Work to complete:
Without carrying over a single picture, write out the records below exactly.

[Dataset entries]
━━━━━━━━━━

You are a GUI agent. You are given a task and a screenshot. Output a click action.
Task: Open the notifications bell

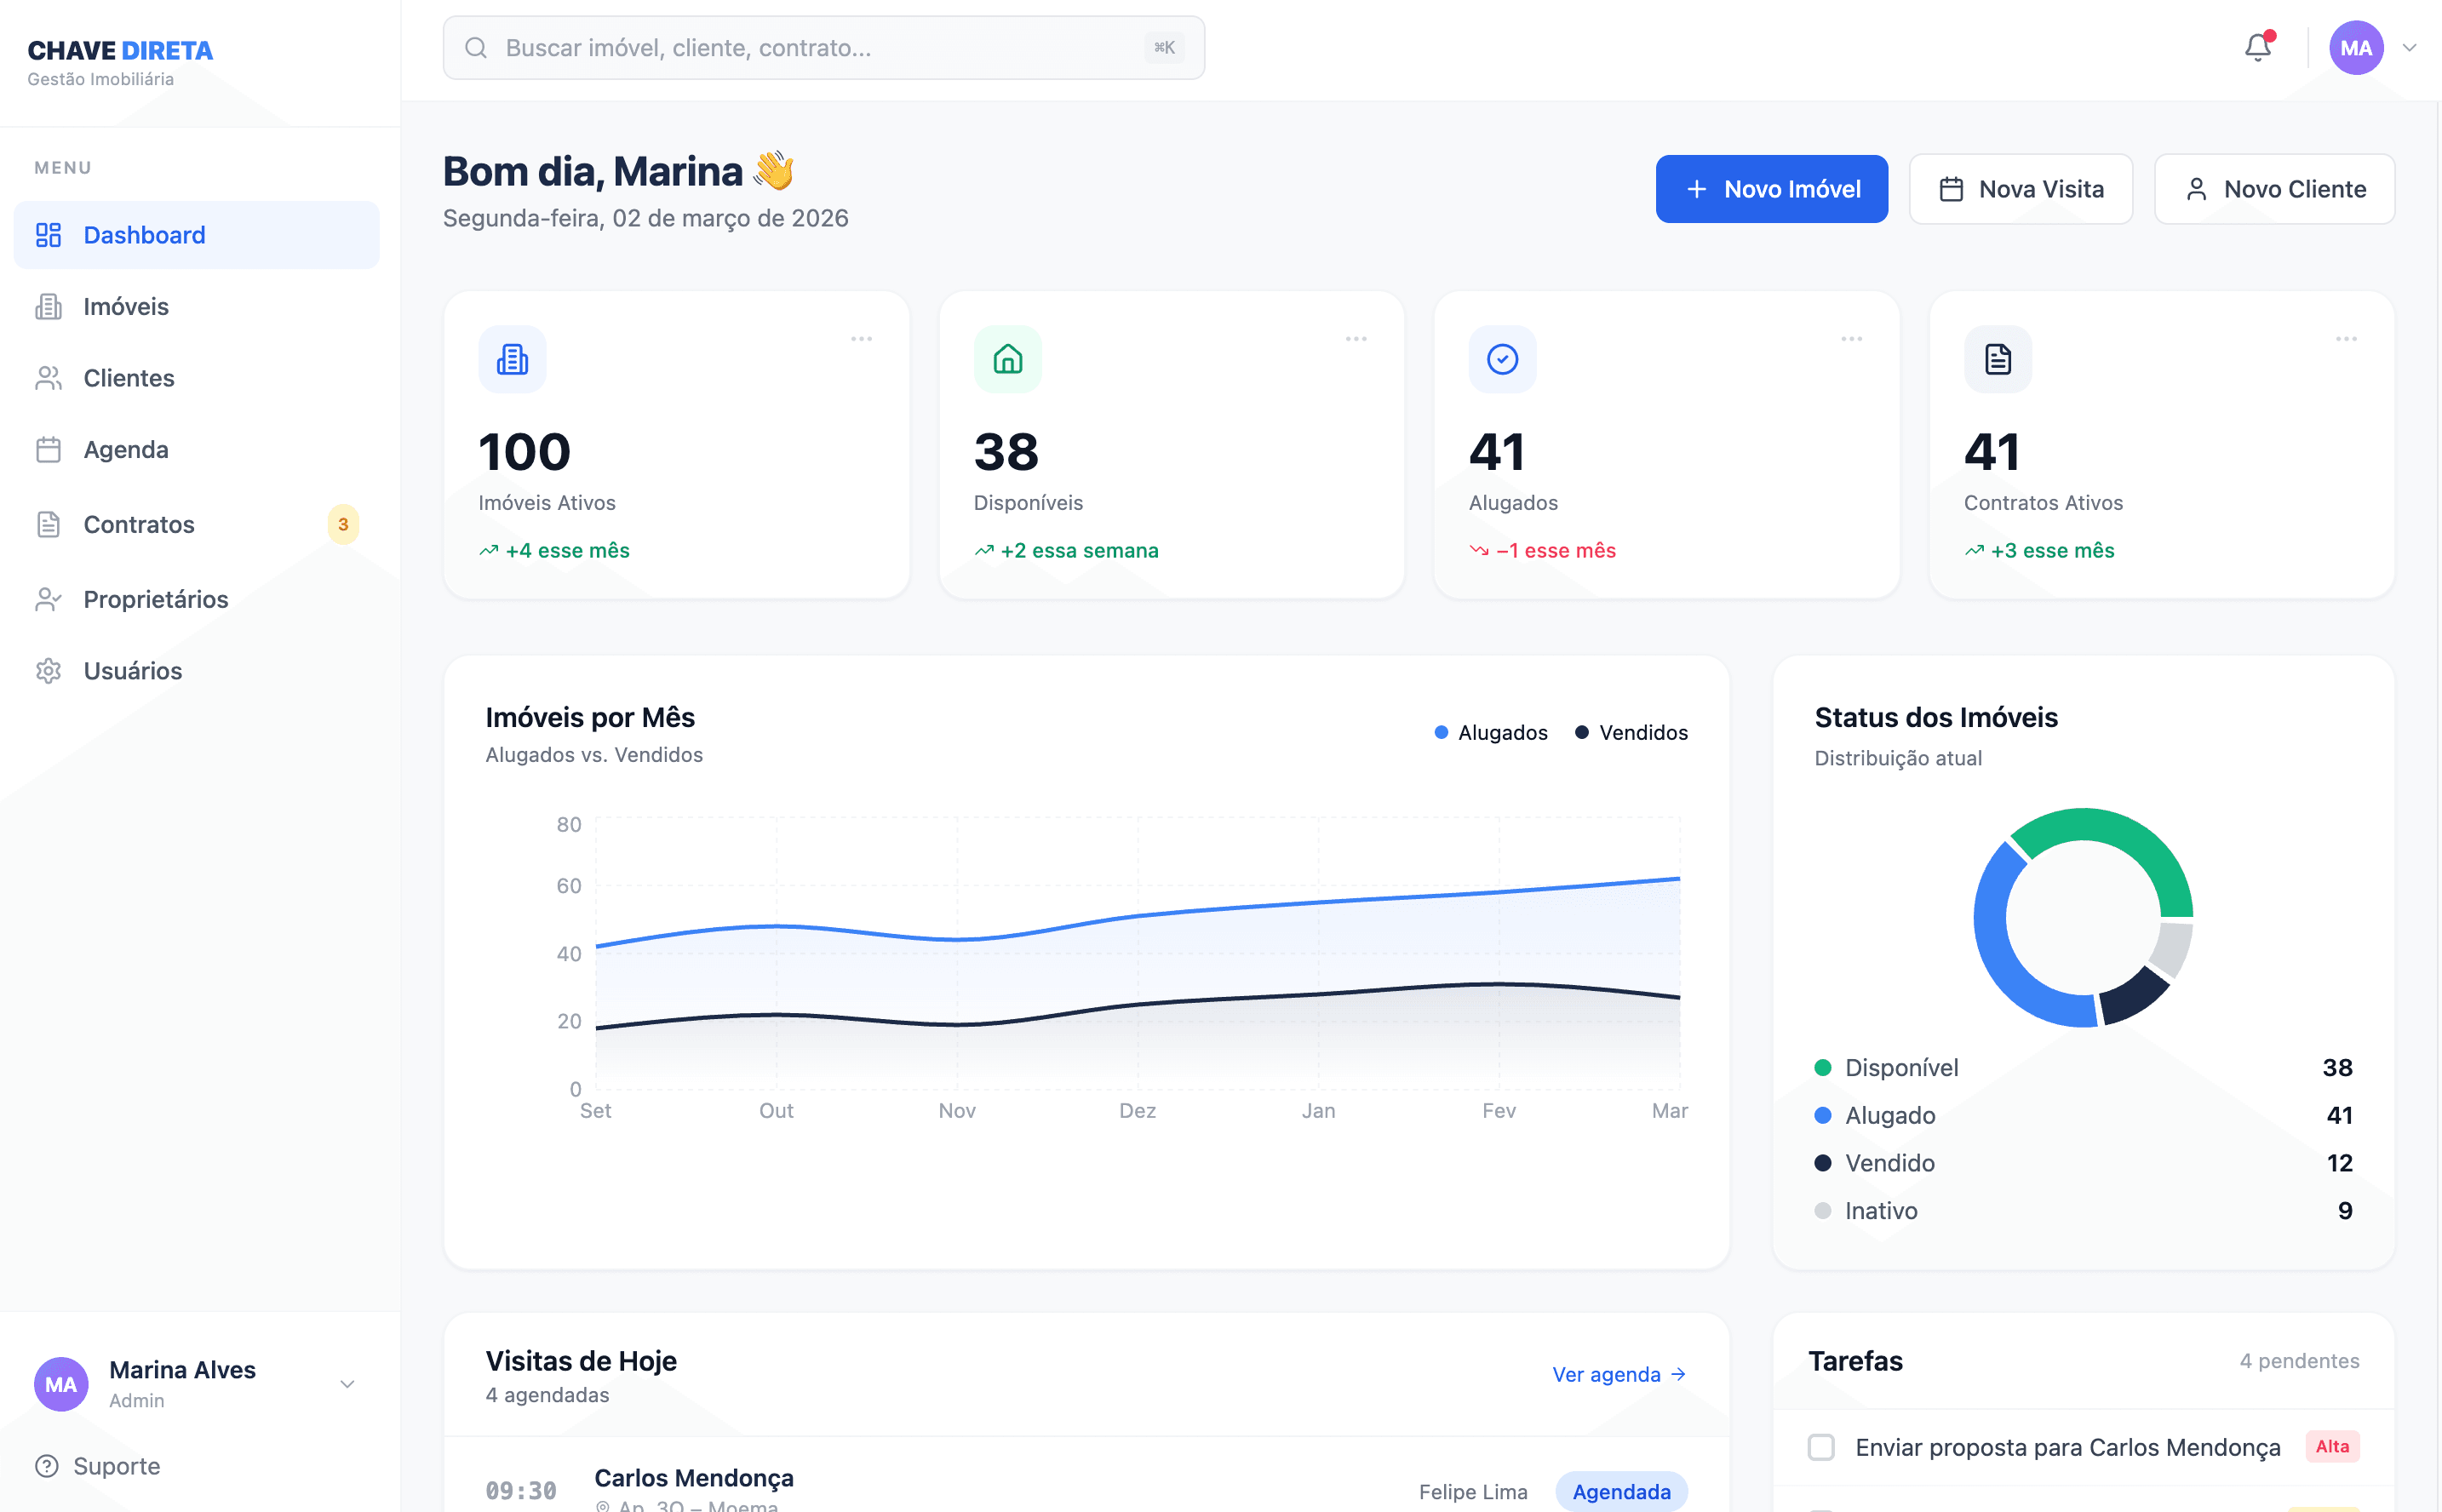pyautogui.click(x=2257, y=47)
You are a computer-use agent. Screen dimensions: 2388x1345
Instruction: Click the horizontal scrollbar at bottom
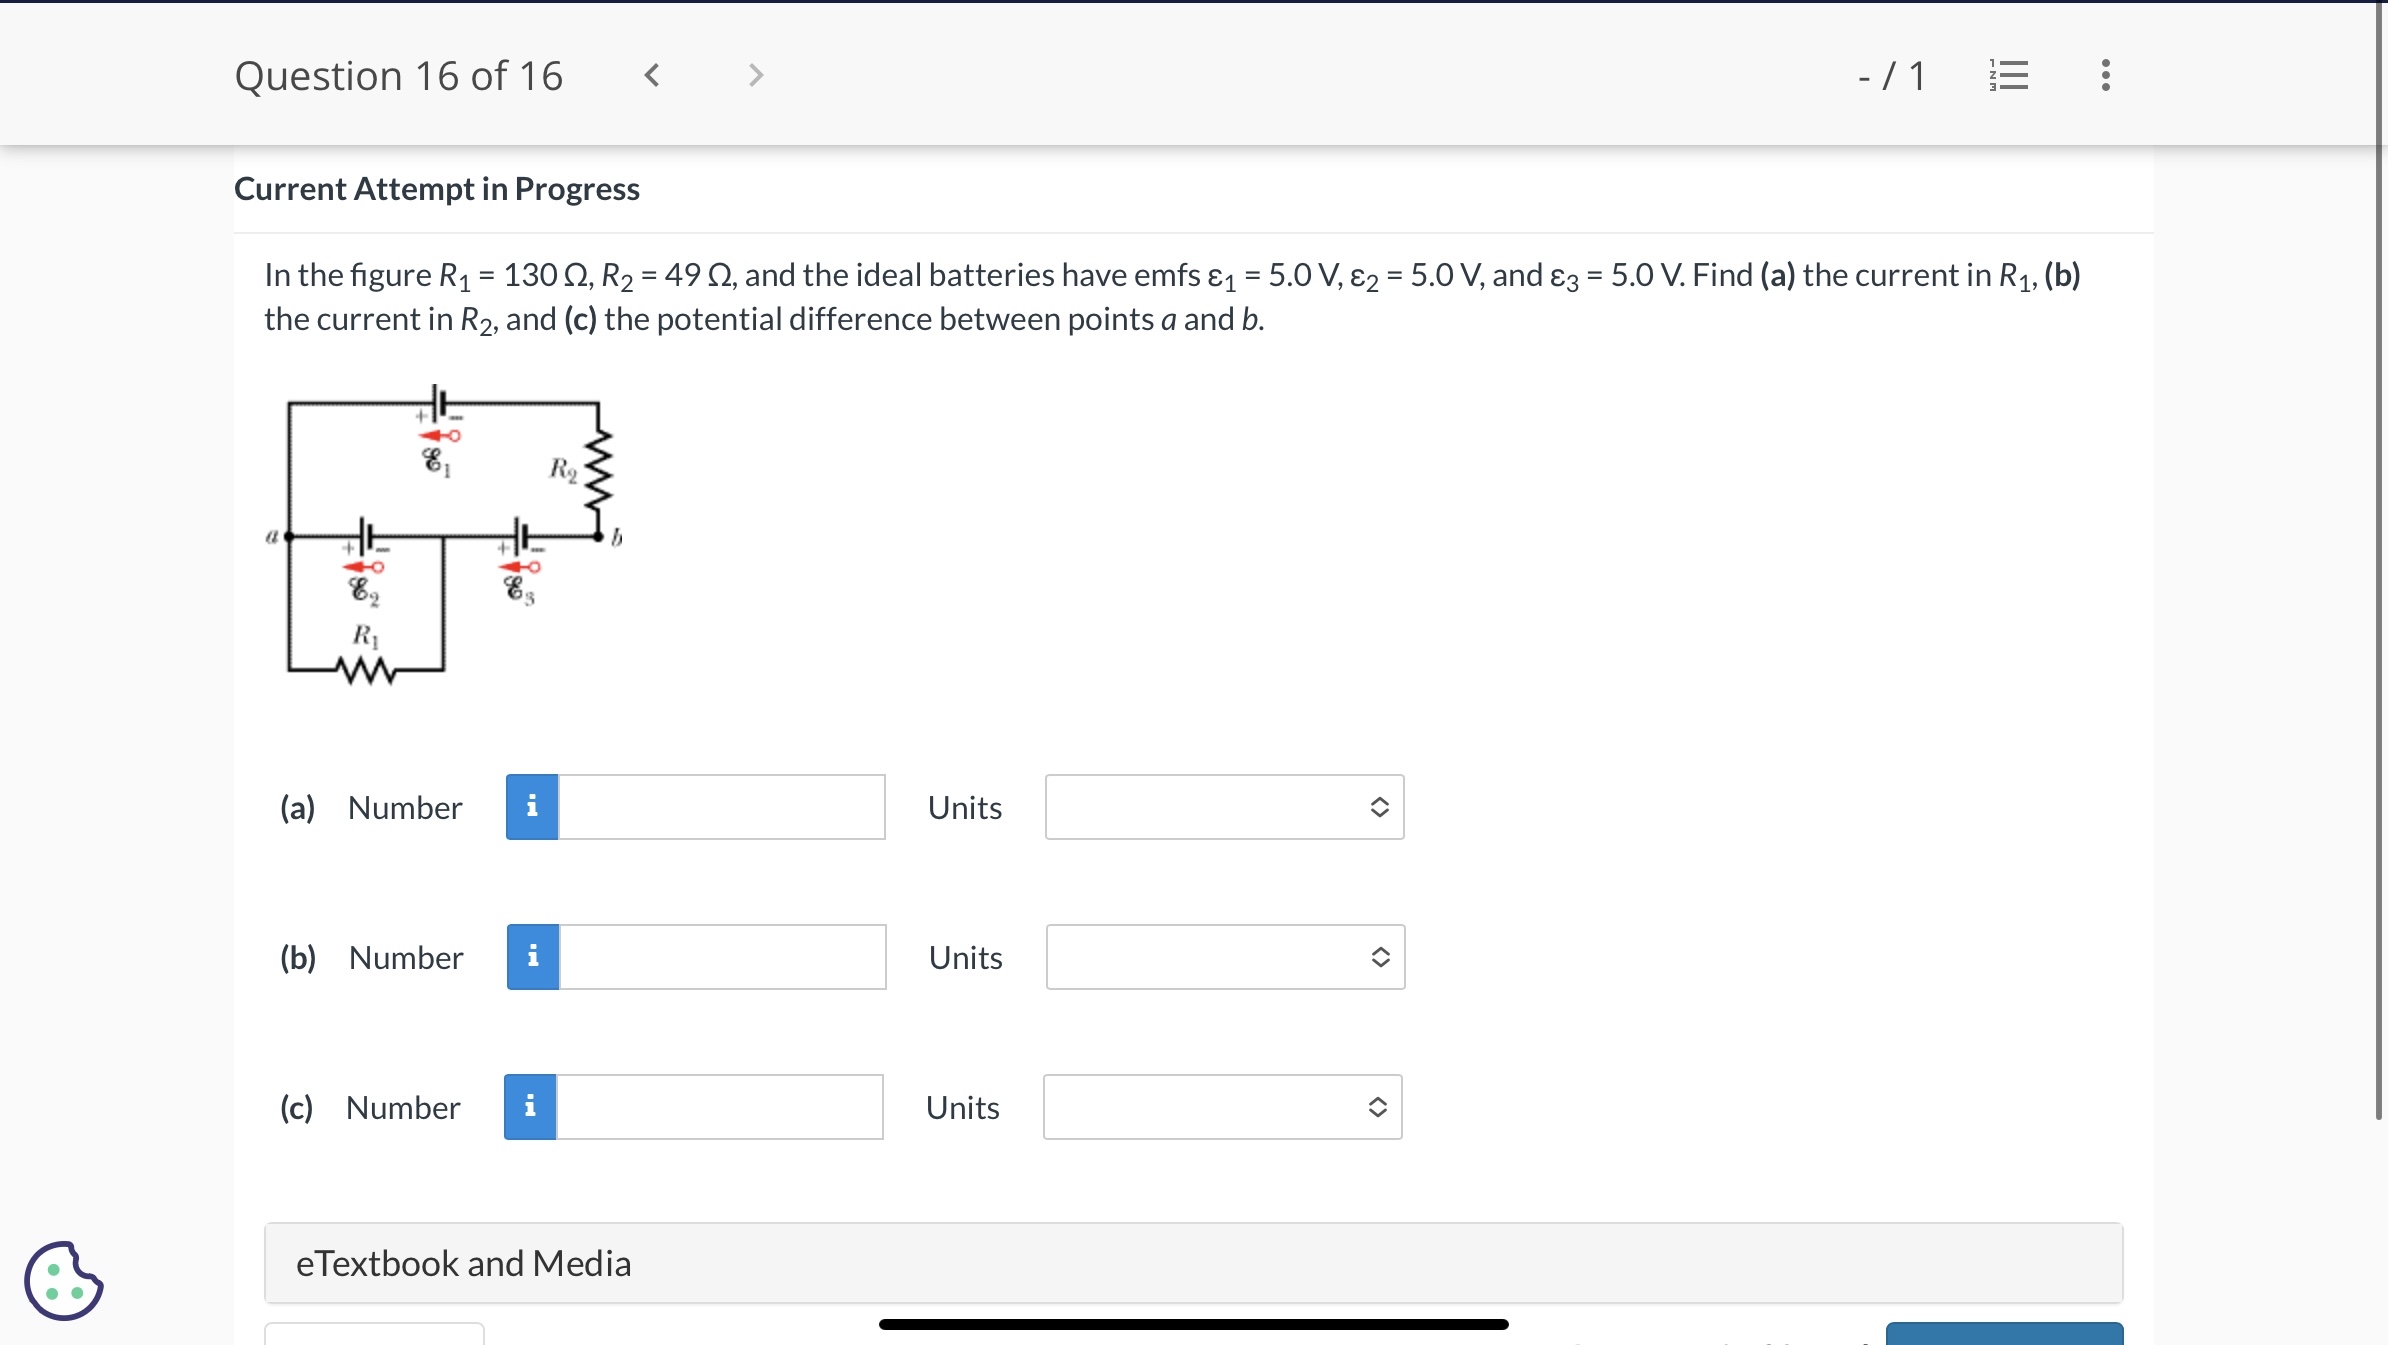coord(1192,1324)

━━━━━━━━━━

Output below:
You are a GUI agent. You are given a task and a screenshot. Output a click action.
Task: Open the notifications bell

pyautogui.click(x=2257, y=47)
You are a computer-use agent. Screen dimensions: 2388x1345
Instruction: Click the horizontal scrollbar at bottom
coord(1192,1324)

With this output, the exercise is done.